Fayettevil­le isn’t likely to support a regulation that doesn’t adopt much of the water district’s proposals, Turk said. She stressed she’s only one member of the City Council, but she wouldn’t recommend the advisory group’s version of the regulation to the full council.

GETTING TO THE SOURCE

The core problem with the proposed regulation is it only concerns treatment plants — public and private, Crider said. There are far more sources of nutrients in watersheds than those, and Northwest Arkansas treatments plants have already made tremendous progress in reducing the nutrients they release, he said.

Local projects such as stopping stream bank erosion, fencing off sections of river to prevent cattle from entering and leaving waste in a stream and working with real estate developers to reduce or slow runoff would do far more to reduce nutrients and improve water quality than expensive efforts to make many wastewater plants more efficient, he said.

A local wastewater utility reimbursin­g landowners to make such changes locally would do more to help water quality, he said.

“There is only so much more blood you can squeeze out of that turnip,” Crider said of continued attempts to reduce nutrients emitted from waste treatments plants.

MEASURING STICK

There is also concern about how to test to see if nutrient trading has the desired effect. That monitoring and testing would be, by far, the most expensive action requested in the Beaver Water District’s proposed changes to the draft regulation, Huffman-Gilreath said.

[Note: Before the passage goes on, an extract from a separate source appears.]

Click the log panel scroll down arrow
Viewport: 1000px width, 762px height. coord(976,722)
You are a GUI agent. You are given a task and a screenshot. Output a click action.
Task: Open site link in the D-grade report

Neither Crider nor Huffman-Gilreath had an estimate of how much such monitoring would cost.

“You have to have trust at some point,” Huffman-Gilreath said at the Aug. 16 meeting, a point she repeated Thursday. Trust is needed to believe the nutrient trading process will improve over time, she said.

There’s no substitute for some real-world experience of how a nutrient trading program works, she said. And there’s no way to get experience without a regulation allowing some first-step compromise­s to be made. The process can be refined in light of that experience, she said.

Turk, though, said there’s no substitute for measuremen­t to tell if a program enacted is doing any good.

WATCHING THE WATER

The problem isn’t so much a lack of trust as an evident lack of the means, Crider said.

Crider argued the state Department of Environmen­tal Quality simply doesn’t have the resources to fully handle the mission it has already. He pointed to wastewater treatment issues with state permits in Bethel Heights, West Fork and others just within this region.

“If we have an algae bloom and have to issue a ‘do not drink’ order, that affects half a million people,” Crider told the advisory group at its August meeting.

Huffman-Gilreath also noted monitoring of nonpoint efforts would require more manpower.

“Someone has to make sure the cattle are not on the wrong side of the fence,” she said. “Someone has to make sure the stream bank erosion was stopped, and the bank was not washed away by the last storm.”

That the regulation would be statewide is another factor to consider, Stewart said.

“Our philosophy is that

there is no ‘one size fits all’ regulation for all the eco-systems in the state,” he said. “There has to be some flexibilit­y.”

One big problem is the regulation as written seeks to maintain water quality statewide, while the real goal should be to improve it, Turk said.